取り組む課題 :: 「You are a GUI」を含む行から始まり、データの末尾で終わる範囲を、両端を含めてそのまま書き写すこと。画像は回答に含めないこと。

抜粋データ ::

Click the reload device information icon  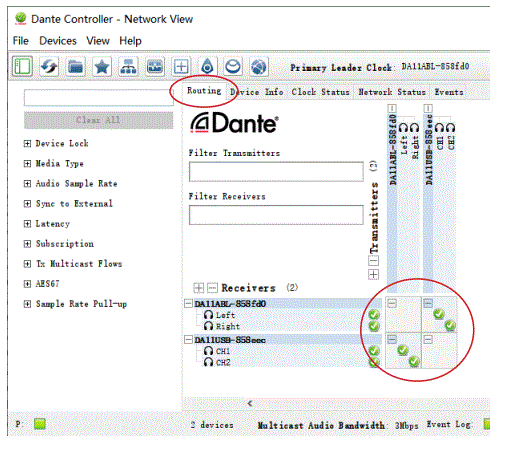point(49,66)
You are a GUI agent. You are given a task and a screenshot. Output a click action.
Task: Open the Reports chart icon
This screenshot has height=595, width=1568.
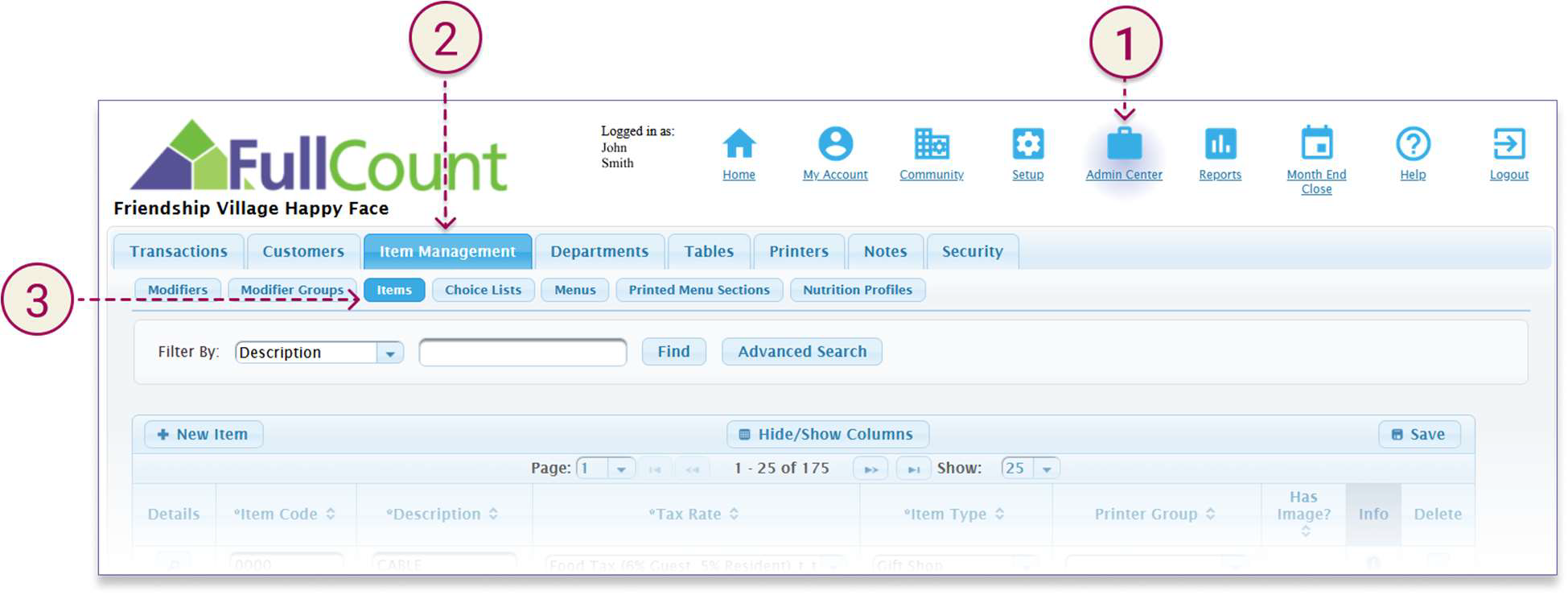(x=1220, y=145)
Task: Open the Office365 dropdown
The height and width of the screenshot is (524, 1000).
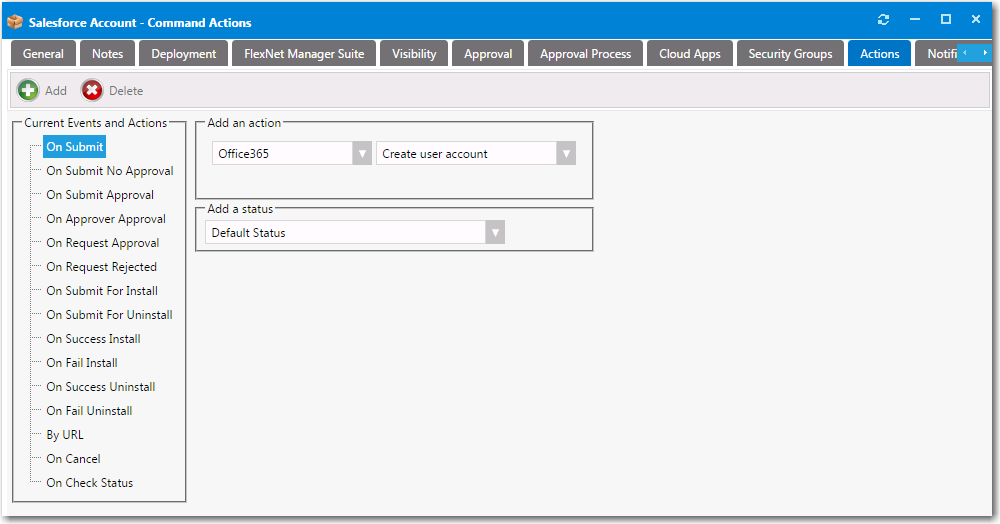Action: (x=362, y=154)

期待される出力 ::
You are a GUI agent. You are given a task and a screenshot. Output a click action.
Task: Open the Reports chart icon
This screenshot has height=595, width=1568.
(x=1220, y=145)
Task: Open the Office365 dropdown
The height and width of the screenshot is (524, 1000).
Action: (x=362, y=154)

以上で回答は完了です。